PostPosted: Tue Dec 09, 2014 1:32 pm
by jpfeifer
We will look into the crash, but before the crash, Dynare reports
WARNING !!!
The rank of H (model) is deficient!

eta is not identified in the model!
[dJ/d(eta)=0 for all tau elements in the model solution!]
theta is not identified in the model!
[dJ/d(theta)=0 for all tau elements in the model solution!]
theta_r is not identified in the model!
[dJ/d(theta_r)=0 for all tau elements in the model solution!]

You should fix this.
You are neglecting the parameter dependence in your estimation. For example, you need to set omega_a in each iteration, because you are estimating eta. Define it (and the other ones) as model-local variables. See Pfeifer(2013): "A Guide to Specifying Observation Equations for the Estimation of DSGE Models" https://sites.google.com/site/pfeiferecon/Pfeifer_2013_Observation_Equations.pdffor more information.

Re: error with svd

PostPosted: Tue Dec 09, 2014 4:03 pm
by francesca90
Thank's Professor Pfeifer,
I fix that part of my mod file and now I've no more warning about rank deficient of the H or J matrix and all my parameters seems to be identified. Nevertheless, using the identification command I'm always meeting the same error about presence of Nan or Inf in the svd:

??? Error using ==> svd
Input to SVD must not contain NaN or Inf.

Error in ==> rank at 15
s = svd(A);

Error in ==> identification_checks at 56
rankJ = rank(JJ./norm(JJ),1.e-10);

Error in ==> identification_analysis at 312
[ide_moments.cond, ide_moments.ind0, ide_moments.indno, ide_moments.ino,
ide_moments.Mco, ide_moments.Pco, ide_moments.jweak, ide_moments.jweak_pair] = ...

Error in ==> dynare_identification at 376
[dum1, ideJ, ideH, ideGP, dum2 , info] = ...

Error in ==> gmmio_est1 at 438
dynare_identification(options_ident);

Error in ==> dynare at 180
evalin('base',fname) ;

What could be the problem? It's possible that depends on the trasformation I made on my data?

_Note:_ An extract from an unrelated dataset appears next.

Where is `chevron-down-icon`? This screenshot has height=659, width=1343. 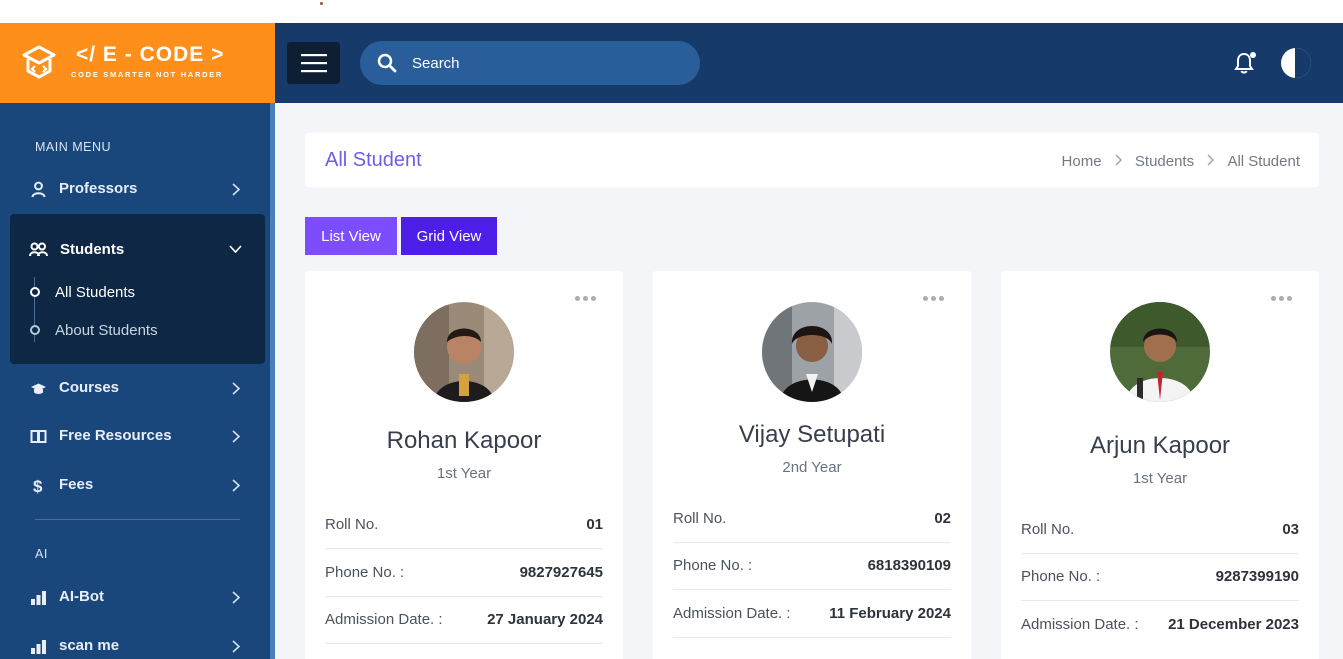
chevron-down-icon is located at coordinates (236, 249).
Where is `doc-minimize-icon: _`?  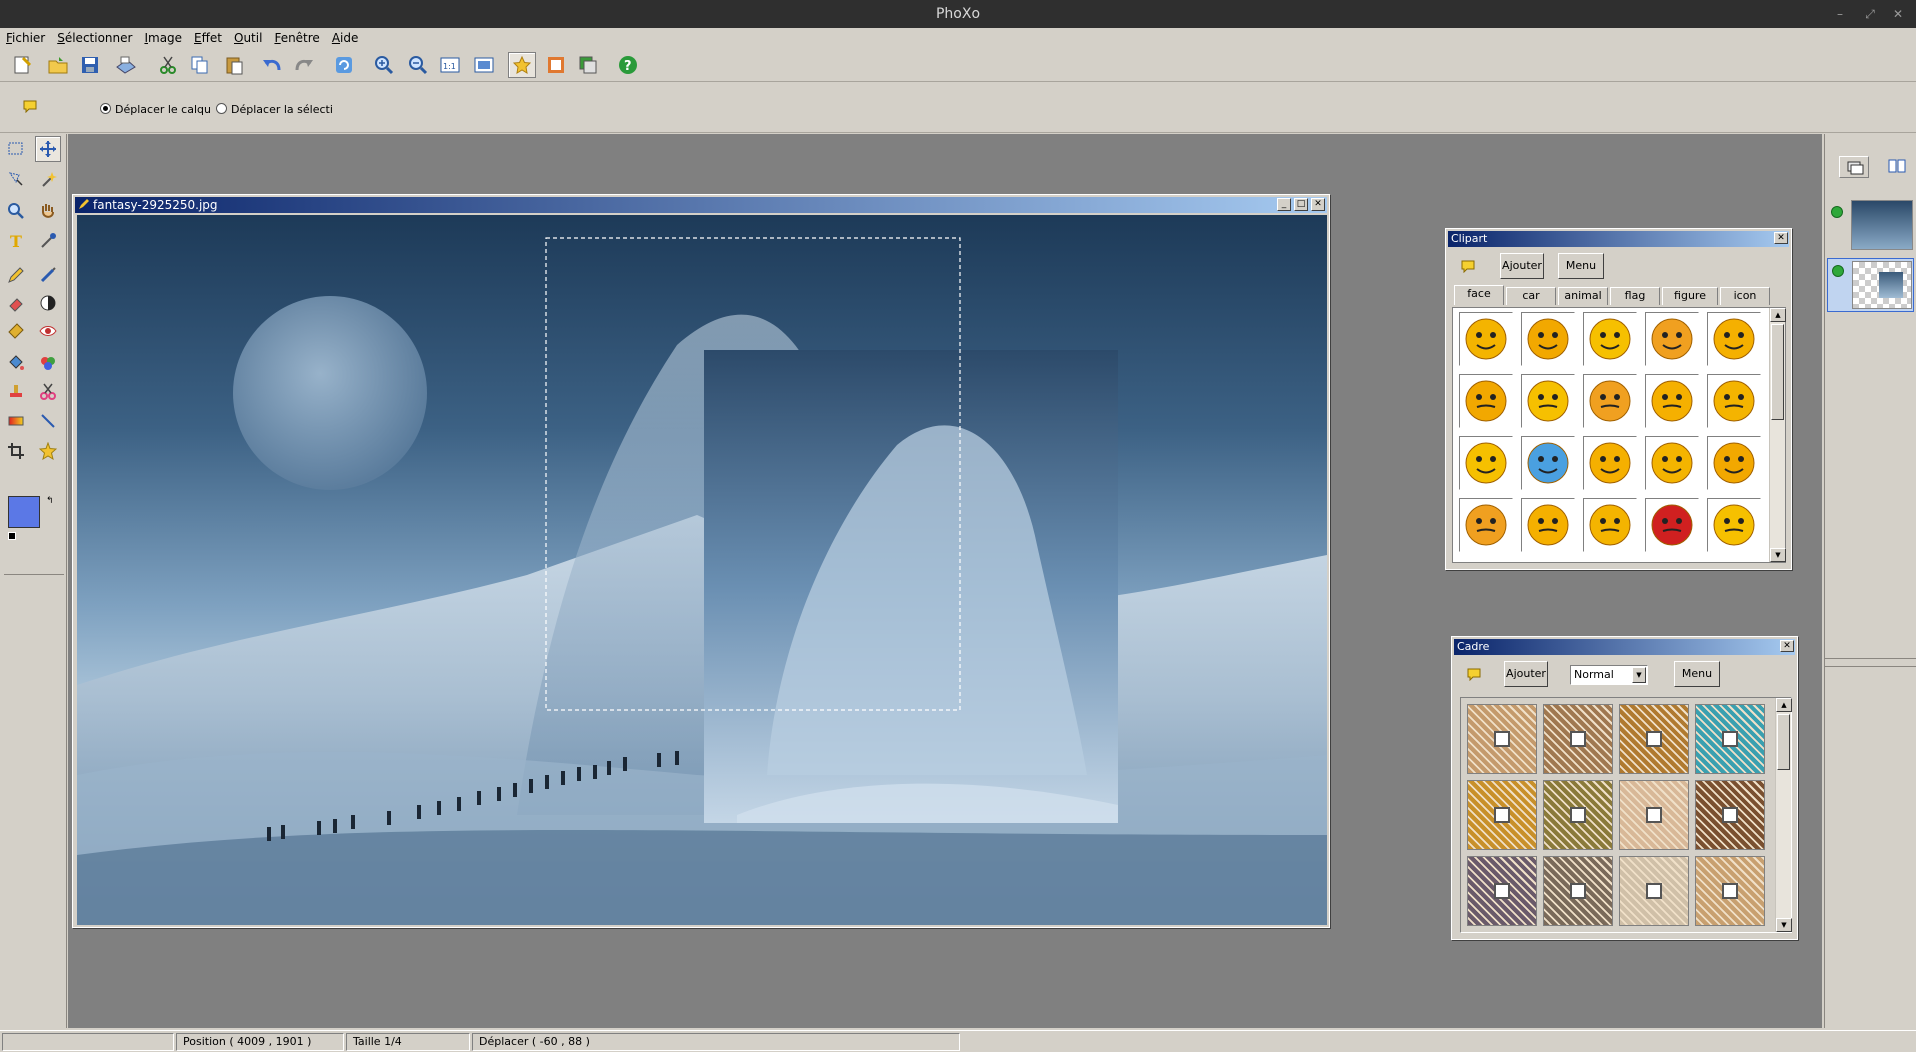
doc-minimize-icon: _ is located at coordinates (1284, 204).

My (fixed) file mod is in attachment.

Re: error with svd

PostPosted: Thu Dec 11, 2014 6:29 am
by jpfeifer
For one particular parameter draw the Lyapunov equation cannot be solved. This leads to an exception in Dynare that is not correctly handled. We are working on this.

But given that the basic identification checks now do not spit out any complaints about rank deficiency of the H or J matrix, you fixed your identification problem. Does estimation still result in crazy estimates?

Re: error with svd

PostPosted: Thu Dec 11, 2014 9:44 am
by francesca90
My estimation now is quite better than the one I did a few days ago: the most strange thing was the non-identification of same parameters (now identified) and the estimated habit, wich was about 0.15 (or less) for Italy and now raised to 0.4. I'm not an expert of bayesian estimation of italian dynamics but I think that it could be higher than this in a country of savers. Nevertheless 0.4 could be realistic beacause the data I used is 1999:Q1 2013:Q4, which is a thight sample, when we observe a great fall of consumption due to the financial crisis. Today I will speak with my Professor to eliminate any doubt about it.
Thank's again mr Pfeifer, for your time and your passion in the dynare implementation.